Fig. 1 is a cross-sectional view of a main part of an example of a conventional prestressed concrete tank support structure, Fig. 2 is a cross-sectional view of a main part of another conventional example, and Fig. 3 is a main part of yet another conventional example. 4 is a vertical sectional view of the main part of the support structure of a prestressed concrete tank according to an embodiment of the present invention, FIG. 5 is a 1/4 bottom view of the side wall of FIG. 4, and FIG. FIG. 4 is a detailed explanatory diagram of the details of FIG. 4; 11...Side wall 12...Bottom plate 13.14-...
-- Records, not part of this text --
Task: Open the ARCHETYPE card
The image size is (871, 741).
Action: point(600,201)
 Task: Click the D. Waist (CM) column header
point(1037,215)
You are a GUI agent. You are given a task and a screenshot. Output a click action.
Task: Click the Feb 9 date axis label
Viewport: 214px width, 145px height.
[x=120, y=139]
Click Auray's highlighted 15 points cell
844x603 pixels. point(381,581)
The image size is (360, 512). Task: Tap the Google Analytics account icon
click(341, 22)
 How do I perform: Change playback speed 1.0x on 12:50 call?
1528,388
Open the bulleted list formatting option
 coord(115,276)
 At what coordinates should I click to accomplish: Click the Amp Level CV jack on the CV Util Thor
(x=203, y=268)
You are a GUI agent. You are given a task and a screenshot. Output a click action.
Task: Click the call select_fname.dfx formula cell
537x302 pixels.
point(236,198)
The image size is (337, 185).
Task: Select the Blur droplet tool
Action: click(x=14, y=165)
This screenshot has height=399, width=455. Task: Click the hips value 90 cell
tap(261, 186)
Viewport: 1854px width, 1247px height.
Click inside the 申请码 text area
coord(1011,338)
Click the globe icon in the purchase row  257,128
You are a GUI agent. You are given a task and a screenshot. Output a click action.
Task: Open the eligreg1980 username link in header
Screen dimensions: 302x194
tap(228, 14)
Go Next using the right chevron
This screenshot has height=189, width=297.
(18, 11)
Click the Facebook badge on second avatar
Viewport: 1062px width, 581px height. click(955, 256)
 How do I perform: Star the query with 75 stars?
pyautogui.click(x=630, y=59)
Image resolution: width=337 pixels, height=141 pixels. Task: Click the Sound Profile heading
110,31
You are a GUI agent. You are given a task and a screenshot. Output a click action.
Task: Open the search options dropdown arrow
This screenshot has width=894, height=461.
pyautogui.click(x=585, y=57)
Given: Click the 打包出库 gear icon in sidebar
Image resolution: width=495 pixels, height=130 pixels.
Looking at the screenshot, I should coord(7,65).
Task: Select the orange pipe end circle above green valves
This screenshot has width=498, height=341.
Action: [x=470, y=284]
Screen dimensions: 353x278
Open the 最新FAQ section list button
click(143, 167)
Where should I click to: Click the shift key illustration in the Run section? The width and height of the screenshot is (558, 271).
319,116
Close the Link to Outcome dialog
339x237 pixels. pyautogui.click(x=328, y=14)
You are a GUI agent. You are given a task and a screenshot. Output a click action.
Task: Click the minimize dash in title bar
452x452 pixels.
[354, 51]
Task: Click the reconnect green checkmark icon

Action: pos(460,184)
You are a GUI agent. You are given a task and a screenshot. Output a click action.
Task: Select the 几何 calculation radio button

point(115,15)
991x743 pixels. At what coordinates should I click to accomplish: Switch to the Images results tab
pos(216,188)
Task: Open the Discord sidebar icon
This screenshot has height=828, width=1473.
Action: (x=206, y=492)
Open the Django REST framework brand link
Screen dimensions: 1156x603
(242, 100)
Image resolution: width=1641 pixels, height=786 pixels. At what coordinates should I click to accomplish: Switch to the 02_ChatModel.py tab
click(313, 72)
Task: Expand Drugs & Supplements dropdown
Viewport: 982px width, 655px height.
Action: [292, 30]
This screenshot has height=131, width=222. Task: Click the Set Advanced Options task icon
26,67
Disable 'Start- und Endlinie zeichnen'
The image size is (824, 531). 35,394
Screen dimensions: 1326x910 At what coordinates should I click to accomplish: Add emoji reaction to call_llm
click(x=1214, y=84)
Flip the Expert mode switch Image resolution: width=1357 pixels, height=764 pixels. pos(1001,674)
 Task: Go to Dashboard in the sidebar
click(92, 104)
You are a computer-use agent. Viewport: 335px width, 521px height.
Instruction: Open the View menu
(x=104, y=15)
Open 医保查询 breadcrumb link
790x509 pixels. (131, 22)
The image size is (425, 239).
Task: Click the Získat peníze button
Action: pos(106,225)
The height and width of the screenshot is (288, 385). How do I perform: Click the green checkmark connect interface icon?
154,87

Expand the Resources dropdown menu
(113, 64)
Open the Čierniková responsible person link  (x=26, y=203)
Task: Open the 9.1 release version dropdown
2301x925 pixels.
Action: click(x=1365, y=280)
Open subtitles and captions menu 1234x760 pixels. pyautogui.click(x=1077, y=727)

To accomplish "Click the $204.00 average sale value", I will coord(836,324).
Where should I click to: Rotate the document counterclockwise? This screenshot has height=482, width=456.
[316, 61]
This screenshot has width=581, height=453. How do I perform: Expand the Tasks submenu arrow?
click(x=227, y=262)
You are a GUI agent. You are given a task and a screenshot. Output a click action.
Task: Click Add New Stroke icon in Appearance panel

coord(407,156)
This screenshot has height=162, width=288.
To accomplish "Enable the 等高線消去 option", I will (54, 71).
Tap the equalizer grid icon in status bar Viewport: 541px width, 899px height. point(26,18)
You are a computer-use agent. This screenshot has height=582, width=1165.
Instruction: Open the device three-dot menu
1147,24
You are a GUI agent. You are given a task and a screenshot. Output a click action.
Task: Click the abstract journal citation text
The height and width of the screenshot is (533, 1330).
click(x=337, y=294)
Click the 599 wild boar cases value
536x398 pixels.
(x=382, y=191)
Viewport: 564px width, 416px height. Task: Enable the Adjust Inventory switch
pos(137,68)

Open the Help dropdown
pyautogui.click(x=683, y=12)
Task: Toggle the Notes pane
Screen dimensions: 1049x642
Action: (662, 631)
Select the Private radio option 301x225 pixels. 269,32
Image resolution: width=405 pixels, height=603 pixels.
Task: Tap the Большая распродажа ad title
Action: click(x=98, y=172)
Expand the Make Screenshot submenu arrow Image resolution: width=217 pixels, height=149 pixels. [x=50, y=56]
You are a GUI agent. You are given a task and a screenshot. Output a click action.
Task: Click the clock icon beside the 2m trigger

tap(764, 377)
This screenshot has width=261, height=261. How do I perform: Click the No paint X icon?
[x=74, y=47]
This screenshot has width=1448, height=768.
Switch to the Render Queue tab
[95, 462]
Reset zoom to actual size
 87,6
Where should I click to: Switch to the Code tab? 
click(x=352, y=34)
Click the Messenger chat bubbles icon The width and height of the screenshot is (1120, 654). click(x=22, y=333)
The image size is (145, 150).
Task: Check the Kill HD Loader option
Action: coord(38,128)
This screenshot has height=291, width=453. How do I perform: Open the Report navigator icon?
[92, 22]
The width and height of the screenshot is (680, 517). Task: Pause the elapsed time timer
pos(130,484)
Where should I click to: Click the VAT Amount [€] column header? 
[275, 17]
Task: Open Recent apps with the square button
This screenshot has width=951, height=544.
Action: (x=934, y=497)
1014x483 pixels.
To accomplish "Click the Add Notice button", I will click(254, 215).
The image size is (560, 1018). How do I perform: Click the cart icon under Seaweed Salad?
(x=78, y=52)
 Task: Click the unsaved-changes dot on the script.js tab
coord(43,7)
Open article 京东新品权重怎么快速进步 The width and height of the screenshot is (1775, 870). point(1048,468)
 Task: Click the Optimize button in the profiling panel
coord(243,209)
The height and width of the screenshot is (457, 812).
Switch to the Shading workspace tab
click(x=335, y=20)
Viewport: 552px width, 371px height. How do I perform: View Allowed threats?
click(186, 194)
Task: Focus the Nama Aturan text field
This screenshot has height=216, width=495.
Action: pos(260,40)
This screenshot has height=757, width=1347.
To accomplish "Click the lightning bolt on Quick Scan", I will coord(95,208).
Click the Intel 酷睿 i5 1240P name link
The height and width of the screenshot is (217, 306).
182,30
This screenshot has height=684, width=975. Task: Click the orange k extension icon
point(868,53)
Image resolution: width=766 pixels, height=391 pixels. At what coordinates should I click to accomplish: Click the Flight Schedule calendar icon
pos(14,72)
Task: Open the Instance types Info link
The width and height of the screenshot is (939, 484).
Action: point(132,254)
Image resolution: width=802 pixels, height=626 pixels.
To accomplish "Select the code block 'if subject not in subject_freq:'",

- Sliding shoe 15... Upper sheath pipe 16... Lower sheath pipe 17... Steel rod 21... Long hole patent applicant Mitsui Construction Co., Ltd. Procedural amendment February 2, 1980 Commissioner of the Patent Office Wakasugi Mr. Kazuo 1, Indication of case study, Patent Application No. 180976-1982 2,
Title of the invention: Prestressed concrete tank support structure 3; Relationship with the amended case Patent applicant: No. 1011, 3-chome, Iwamoto-cho, Chiyoda-ku, Tokyo March
Construction Representative Director and President Town Co., Ltd. 1) Noji 4, agent Kimuraya Otsuka Building 6, 18119 Shin 11-chome, Minato-ku, Tokyo
Floor 7, Contents of Amendment 1, the scope of patent claims will be amended as shown in the attached sheet. 2. In the specification, page 5, line 9, “tetrafluoride resin, etc.” is replaced with “
At least the surface is made of tetrafluorinated resin, etc.” 8. List of Attached Documents 1 Amended Claims 1 or more Claims A substantially cylindrical side wall constituting a tank made of prestressed concrete 1, and the side wall is placed separately from the side wall. A supporting bottom plate, and a sliding sheet whose at least the surface is made of a friction-reducing material, which is fixed to at least one of the mounting surface of the bottom plate and the lower end surface of the side wall, and which enables relative movement between the side wall and the bottom plate.
A plurality of upper sheath tubes buried in the lower end of the side wall, a plurality of lower sheath tubes buried in the bottom plate at positions corresponding to the upper sheath tubes, and each of the corresponding upper and lower sheath tubes. and a steel rod that is provided astride the upper sheath tube, and has a portion that protrudes upward from the upper sheath tube embedded and fixed in the side wall, and a portion that projects downward from the lower sheath tube that is embedded and fixed in the bottom plate. The upper and lower sheath tubes each have an elongated hole whose cross-sectional shape extends in the radial direction of the side wall so that the steel rod can be moved relative only in the radial direction of the side wall. □Support structure of prestressed concrete tank.

Claims (1)

[Claims] A substantially cylindrical side wall constituting a prestressed concrete tank; a bottom plate that is placed and supports the side wall separately from the side wall; , a sliding shoe made of a friction-reducing material that enables relative movement between the side wall and the bottom plate, a plurality of upper sheath tubes embedded in the lower end of the side wall, and a sliding shoe attached to the bottom plate at a position corresponding to the upper sheath tube. The part is provided to straddle the plurality of buried lower sheath pipes and the insides of the corresponding upper and lower sheath pipes, and a portion protruding upward from the upper sheath pipe is buried and fixed in the side wall, and the lower part A portion of the sheath tube protruding downward includes a steel rod embedded and fixed in the bottom plate, and each of the upper and lower sheath tubes has a cross section such that the steel rod is moved only in the radial direction of the side wall. A support structure for a tank made of prestressed concrete, characterized in that the shape has elongated holes extending in the radial direction of the side walls.